━━━━━ QUOTED PASSAGE ━━━━━

Robert Rahal: The Shape of Life
After exploring many avenues throughout his lifetime, Robert Rahal took a step back to gain perspective on what it all meant. Leaving a more conventional professional life in the balance, Rahal decided to pursue his passion and tap into the artist within. It was merely 5 years ago that Rahal first touched brush to canvas, but it’s safe to say that the paintbrush has not stopped stroking ever since. Expressing his inner thoughts and feelings in circular form, Rahal’s art is born from an attempt to find freedom within the boundaries of his own inner world.
Producing art that expresses the primal life qualities is what gives essence to Robert Rahal’s work. Through abstract expressionism, he portrays his non-conformity as well as his affinity toward freedom with each perfectly manipulated brushstroke. “When I paint it makes me feel good. Manipulating the paintbrush and feeling it glide across the canvas is where I take solace,” Rahal describes. The refined lines alongside absolute symmetry exposes Rahal’s anxiety and feelings about maintaining control. In juxtaposition, the colours he plays with offer a sense of playfulness and carefree attitude. “My life is the canvas, the outer edges. It’s controlled and provides boundaries,” Rahal explains. “The circle is me, it shows how unfree I feel, but the colour is where I can push myself out of that comfort zone.”

━━━━━

--- SET TASKS ---
• a. Reproduce a section of the Robert Rahal profile word for word, beginning at the words "Robert Rahal: The" and stopping after "own inner world.".
• b. According to the Robert Rahal profile, how long ago did Rahal first touch brush to canvas?

━━━━━ RECORDS SHOWN ━━━━━

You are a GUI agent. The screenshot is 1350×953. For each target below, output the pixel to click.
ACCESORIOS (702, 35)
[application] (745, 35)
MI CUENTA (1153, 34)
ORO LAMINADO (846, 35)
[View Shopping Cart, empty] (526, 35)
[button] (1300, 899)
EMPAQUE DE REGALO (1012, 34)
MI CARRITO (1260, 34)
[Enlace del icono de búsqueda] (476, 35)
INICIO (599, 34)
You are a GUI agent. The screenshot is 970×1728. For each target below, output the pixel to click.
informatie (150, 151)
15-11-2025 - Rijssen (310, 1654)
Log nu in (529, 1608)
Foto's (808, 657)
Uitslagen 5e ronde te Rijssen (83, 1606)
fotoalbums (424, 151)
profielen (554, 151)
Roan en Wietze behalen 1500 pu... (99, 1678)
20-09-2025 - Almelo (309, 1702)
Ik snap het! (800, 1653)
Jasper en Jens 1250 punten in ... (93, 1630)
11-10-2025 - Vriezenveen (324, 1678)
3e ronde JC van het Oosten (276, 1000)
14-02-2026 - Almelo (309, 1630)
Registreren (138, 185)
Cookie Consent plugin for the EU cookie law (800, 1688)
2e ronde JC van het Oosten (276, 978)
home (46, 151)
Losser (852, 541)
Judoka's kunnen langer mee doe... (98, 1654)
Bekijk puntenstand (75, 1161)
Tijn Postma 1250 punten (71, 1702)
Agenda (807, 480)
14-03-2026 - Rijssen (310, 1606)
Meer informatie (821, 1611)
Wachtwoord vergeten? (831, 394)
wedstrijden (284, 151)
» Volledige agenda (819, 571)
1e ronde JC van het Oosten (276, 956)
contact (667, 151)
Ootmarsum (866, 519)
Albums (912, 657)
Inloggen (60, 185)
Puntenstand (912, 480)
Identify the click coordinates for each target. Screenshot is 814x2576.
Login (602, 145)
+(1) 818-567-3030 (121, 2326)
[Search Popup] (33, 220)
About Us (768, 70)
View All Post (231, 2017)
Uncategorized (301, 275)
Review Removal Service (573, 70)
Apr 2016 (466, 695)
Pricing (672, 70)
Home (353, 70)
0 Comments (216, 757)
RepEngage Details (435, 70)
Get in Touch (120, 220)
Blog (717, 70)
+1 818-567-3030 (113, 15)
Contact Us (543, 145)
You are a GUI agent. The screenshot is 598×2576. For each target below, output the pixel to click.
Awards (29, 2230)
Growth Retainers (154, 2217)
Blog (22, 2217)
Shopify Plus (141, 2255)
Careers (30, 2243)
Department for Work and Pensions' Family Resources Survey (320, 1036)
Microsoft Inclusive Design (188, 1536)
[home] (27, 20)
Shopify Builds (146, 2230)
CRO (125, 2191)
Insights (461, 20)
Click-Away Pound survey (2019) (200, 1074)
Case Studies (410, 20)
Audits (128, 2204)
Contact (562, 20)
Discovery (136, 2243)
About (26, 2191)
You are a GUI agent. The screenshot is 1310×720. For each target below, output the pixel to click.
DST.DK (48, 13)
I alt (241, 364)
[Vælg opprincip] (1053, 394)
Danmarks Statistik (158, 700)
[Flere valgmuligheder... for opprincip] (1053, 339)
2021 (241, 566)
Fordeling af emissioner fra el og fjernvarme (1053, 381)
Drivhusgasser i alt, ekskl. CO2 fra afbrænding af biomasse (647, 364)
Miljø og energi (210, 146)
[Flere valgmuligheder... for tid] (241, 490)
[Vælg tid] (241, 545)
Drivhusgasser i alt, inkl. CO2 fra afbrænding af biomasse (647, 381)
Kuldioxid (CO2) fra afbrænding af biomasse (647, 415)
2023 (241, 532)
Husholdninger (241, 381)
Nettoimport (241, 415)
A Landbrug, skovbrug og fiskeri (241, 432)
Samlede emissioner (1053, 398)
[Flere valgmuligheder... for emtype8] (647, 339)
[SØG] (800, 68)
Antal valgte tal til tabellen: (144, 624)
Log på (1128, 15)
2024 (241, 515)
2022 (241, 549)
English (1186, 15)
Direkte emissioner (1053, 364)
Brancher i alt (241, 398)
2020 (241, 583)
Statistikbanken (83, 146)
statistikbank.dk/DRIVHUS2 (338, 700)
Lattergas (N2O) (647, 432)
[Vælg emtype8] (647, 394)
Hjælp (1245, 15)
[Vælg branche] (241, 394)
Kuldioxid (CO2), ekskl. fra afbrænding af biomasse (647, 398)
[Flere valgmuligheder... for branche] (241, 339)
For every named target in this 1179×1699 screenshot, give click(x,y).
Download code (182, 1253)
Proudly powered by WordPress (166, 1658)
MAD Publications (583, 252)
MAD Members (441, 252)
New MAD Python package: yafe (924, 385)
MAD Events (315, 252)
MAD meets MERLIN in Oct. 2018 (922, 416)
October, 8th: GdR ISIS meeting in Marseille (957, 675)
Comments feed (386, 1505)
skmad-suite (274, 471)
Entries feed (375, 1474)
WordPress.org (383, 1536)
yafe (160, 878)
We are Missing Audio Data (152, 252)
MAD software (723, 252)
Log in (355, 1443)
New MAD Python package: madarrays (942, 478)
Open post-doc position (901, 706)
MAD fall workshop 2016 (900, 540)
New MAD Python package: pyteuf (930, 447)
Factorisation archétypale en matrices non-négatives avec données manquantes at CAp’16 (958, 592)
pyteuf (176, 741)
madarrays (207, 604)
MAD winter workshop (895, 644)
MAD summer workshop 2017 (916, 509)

━━━━━

--- ANSWERS TO EACH TASK ---
• a.
Robert Rahal: The Shape of Life
After exploring many avenues throughout his lifetime, Robert Rahal took a step back to gain perspective on what it all meant. Leaving a more conventional professional life in the balance, Rahal decided to pursue his passion and tap into the artist within. It was merely 5 years ago that Rahal first touched brush to canvas, but it’s safe to say that the paintbrush has not stopped stroking ever since. Expressing his inner thoughts and feelings in circular form, Rahal’s art is born from an attempt to find freedom within the boundaries of his own inner world.

• b. Five years ago.